Archives

  • 2026-05
  • 2026-04
  • 2026-03
  • 2026-02
  • 2026-01
  • 2025-12
  • 2025-11
  • 2025-10
  • 2025-09
  • 2025-03
  • 2025-02
  • 2025-01
  • 2024-12
  • 2024-11
  • 2024-10
  • 2024-09
  • 2024-08
  • 2024-07
  • 2024-06
  • 2024-05
  • 2024-04
  • 2024-03
  • 2024-02
  • 2024-01
  • 2023-12
  • 2023-11
  • 2023-10
  • 2023-09
  • 2023-08
  • 2023-07
  • 2023-06
  • 2023-05
  • 2023-04
  • 2023-03
  • 2023-02
  • 2023-01
  • 2022-12
  • 2022-11
  • 2022-10
  • 2022-09
  • 2022-08
  • 2022-07
  • 2022-06
  • 2022-05
  • 2022-04
  • 2022-03
  • 2022-02
  • 2022-01
  • 2021-12
  • 2021-11
  • 2021-10
  • 2021-09
  • 2021-08
  • 2021-07
  • 2021-06
  • 2021-05
  • 2021-04
  • 2021-03
  • 2021-02
  • 2021-01
  • 2020-12
  • 2020-11
  • 2020-10
  • 2020-09
  • 2020-08
  • 2020-07
  • 2020-06
  • 2020-05
  • 2020-04
  • 2020-03
  • 2020-02
  • 2020-01
  • 2019-12
  • 2019-11
  • 2019-10
  • 2019-09
  • 2019-08
  • 2019-07
  • 2019-06
  • 2019-05
  • 2019-04
  • 2018-07

    • MK-4827 (Niraparib): Advanced PARP Inhibition for Cancer Res

    2026-04-11

    MK-4827 (Niraparib): Applied Workflows for Precision DNA Damage Repair Inhibition in Cancer Research

    Principle and Setup: MK-4827 as a Selective PARP Inhibitor

    MK-4827, also known as Niraparib, is a potent, orally bioavailable inhibitor that selectively targets poly(ADP-ribose) polymerases PARP-1 and PARP-2, key mediators of DNA single-strand break repair.

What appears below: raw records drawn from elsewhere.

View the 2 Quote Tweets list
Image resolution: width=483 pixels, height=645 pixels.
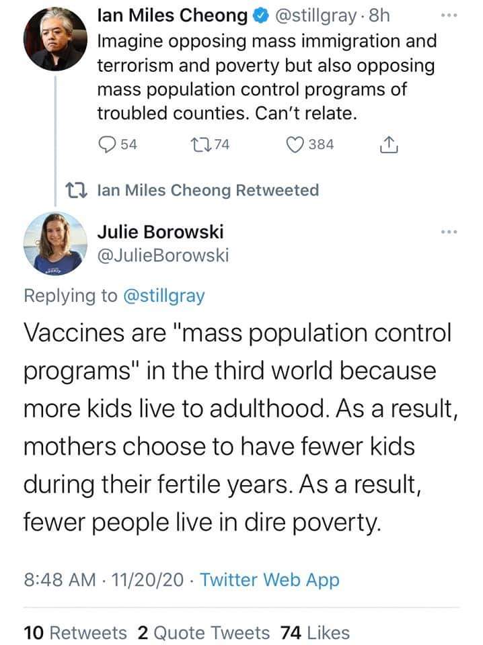point(204,633)
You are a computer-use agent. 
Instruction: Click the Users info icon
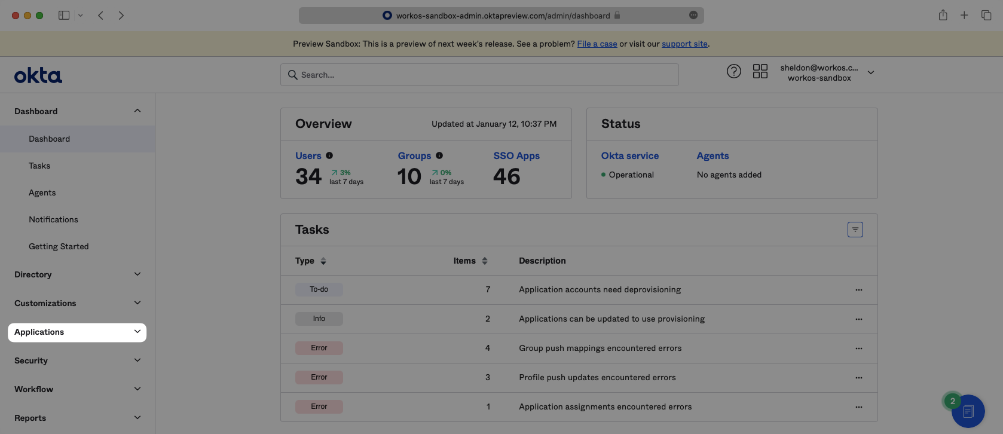329,155
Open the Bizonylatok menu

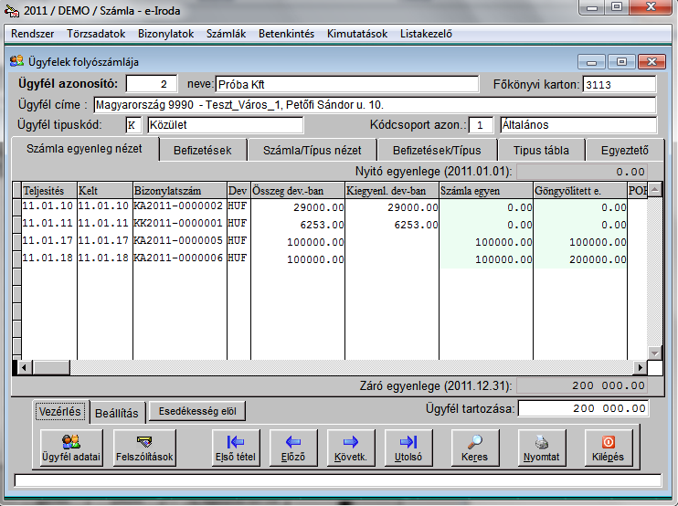tap(165, 34)
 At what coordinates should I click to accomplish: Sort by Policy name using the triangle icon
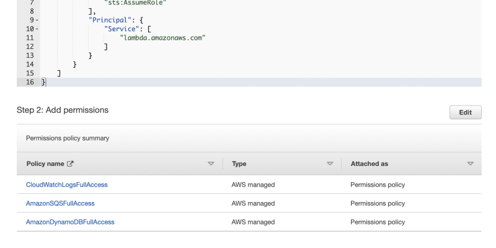coord(211,163)
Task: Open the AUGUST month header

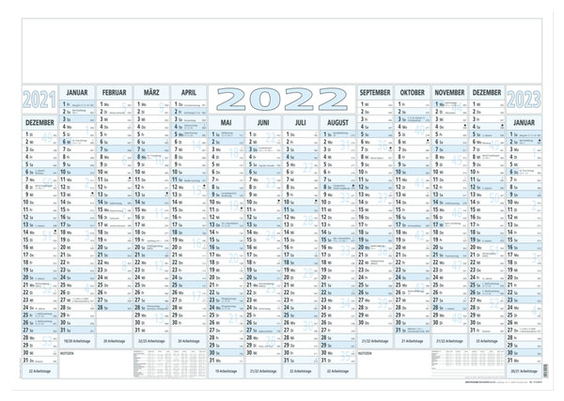Action: (x=337, y=122)
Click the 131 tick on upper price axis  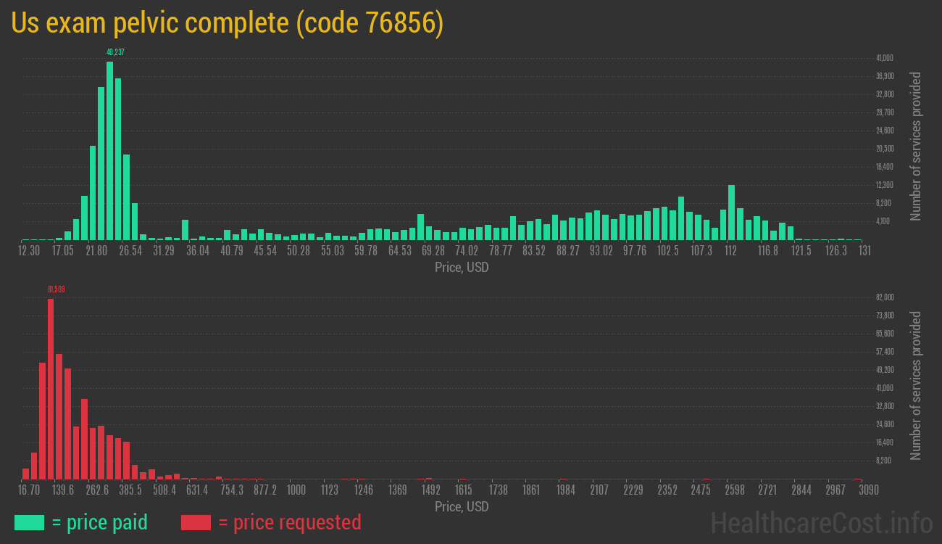(864, 251)
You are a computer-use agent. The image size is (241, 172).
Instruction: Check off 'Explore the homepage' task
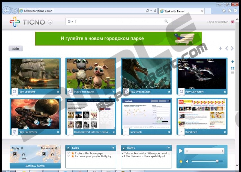tap(68, 153)
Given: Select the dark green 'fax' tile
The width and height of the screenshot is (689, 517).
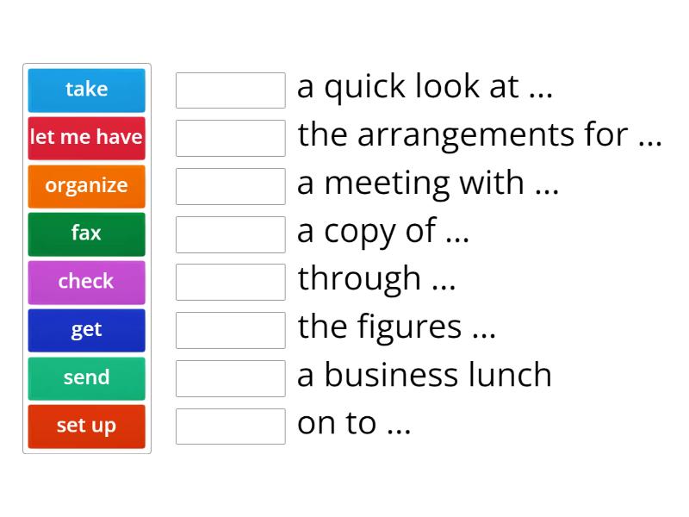Looking at the screenshot, I should [86, 233].
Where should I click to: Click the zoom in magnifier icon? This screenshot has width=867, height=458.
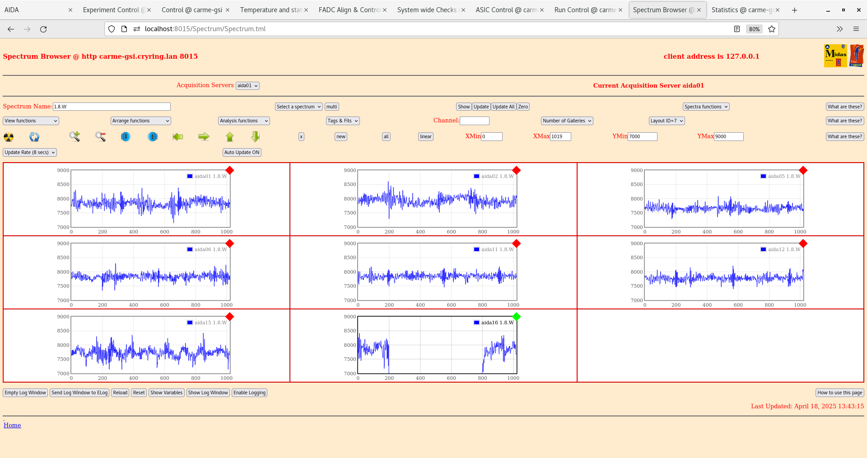coord(75,136)
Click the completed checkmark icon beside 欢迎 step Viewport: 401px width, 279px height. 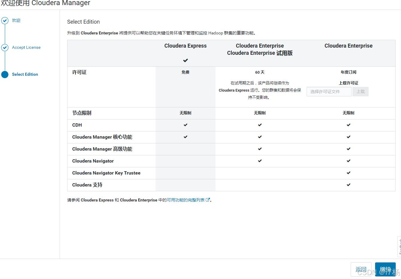(5, 20)
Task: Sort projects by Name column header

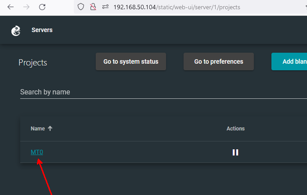Action: [38, 129]
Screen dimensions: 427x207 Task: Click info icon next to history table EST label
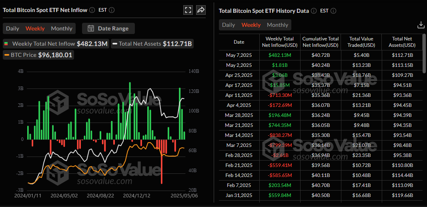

By competitively blocking the NAD+ binding site, MK-4827 disrupts poly(ADP-ribosyl)ation, crippling the DNA repair machinery—especially in cells with compromised homologous recombination, such as those harboring BRCA-1 or BRCA-2 mutations [source_type: product_spec][source_link: https://www.apexbt.com/mk-4827.html]. This synthetic lethality underpins its value in both fundamental and translational oncology workflows.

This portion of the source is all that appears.